DATA:
□ □ □ □
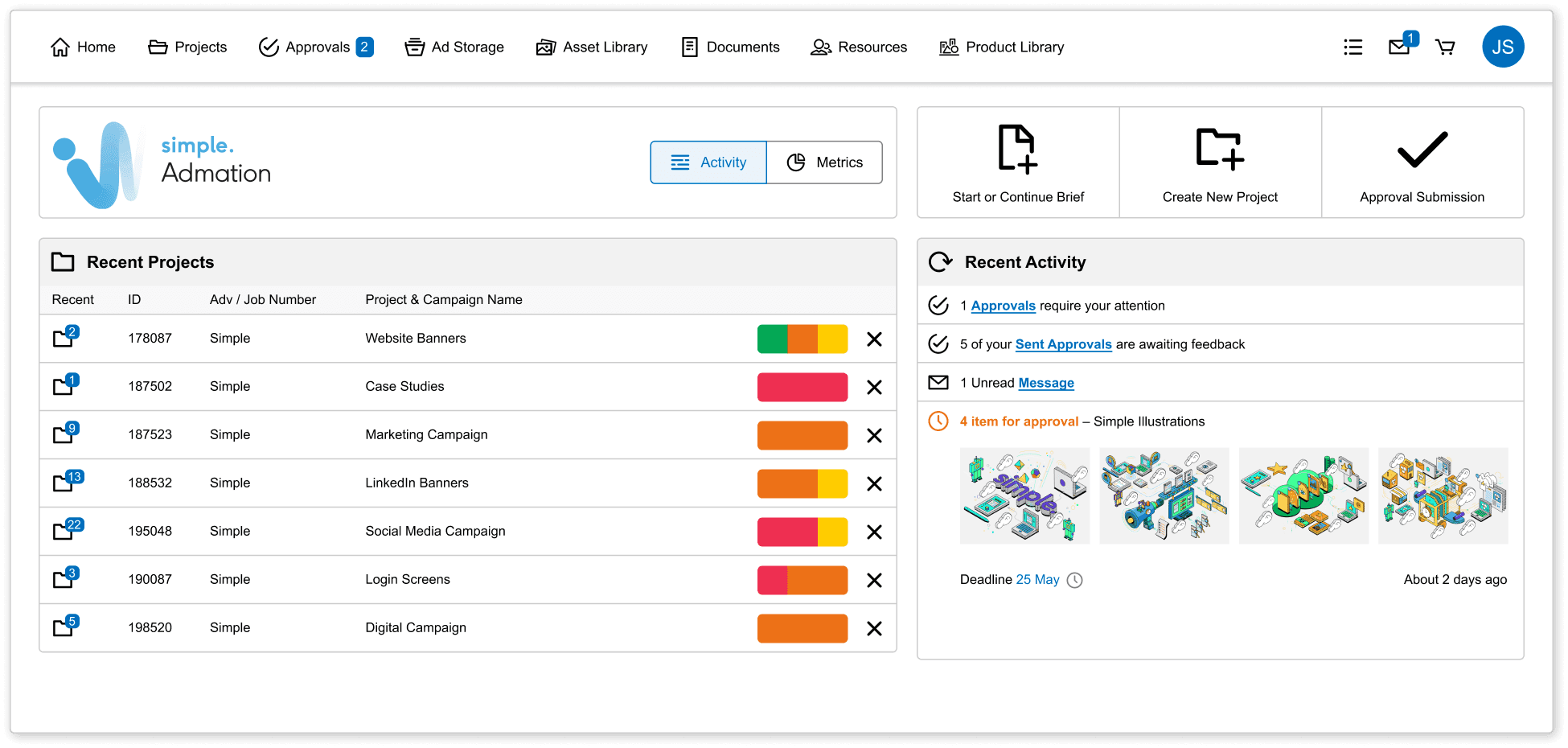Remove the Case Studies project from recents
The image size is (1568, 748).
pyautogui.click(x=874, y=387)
□ □ □ □
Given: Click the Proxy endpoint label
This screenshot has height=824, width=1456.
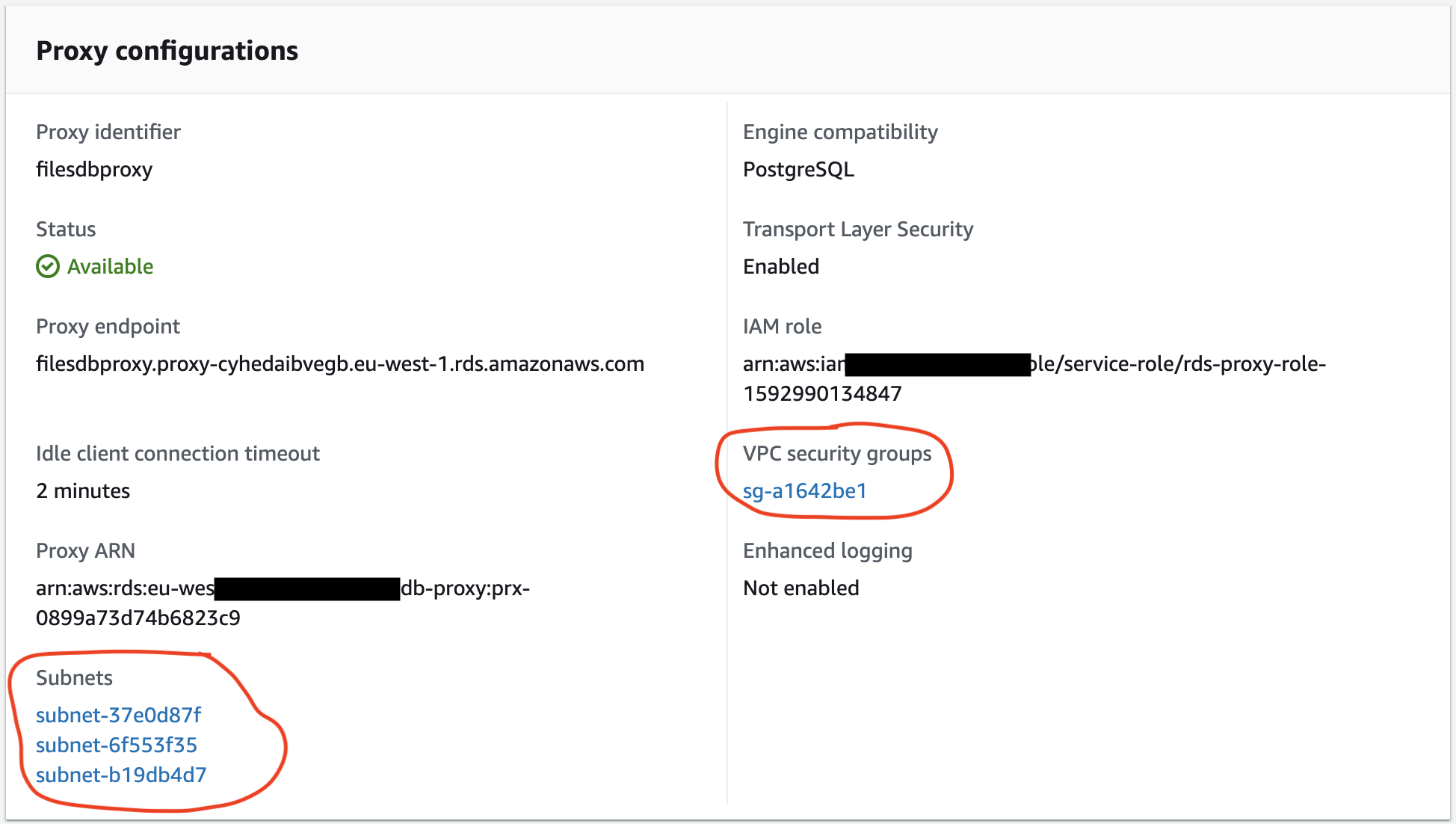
□ □ □ □
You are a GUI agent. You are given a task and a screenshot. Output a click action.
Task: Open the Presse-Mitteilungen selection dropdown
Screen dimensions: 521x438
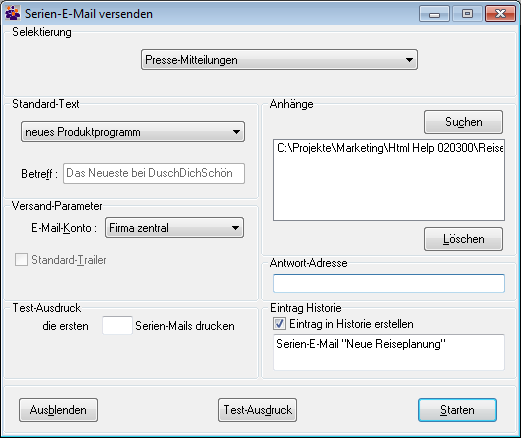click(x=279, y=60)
□ □ □ □
EXERCISE TASK: Give the entries between the lines containing "Remove the Case Studies project from recents" and "pyautogui.click(x=874, y=387)", inclusive, as a numbered list with blank lines omitted. Leave the pictures out.

COMPLETE ANSWER:
1. Remove the Case Studies project from recents
2. The image size is (1568, 748).
3. pyautogui.click(x=874, y=387)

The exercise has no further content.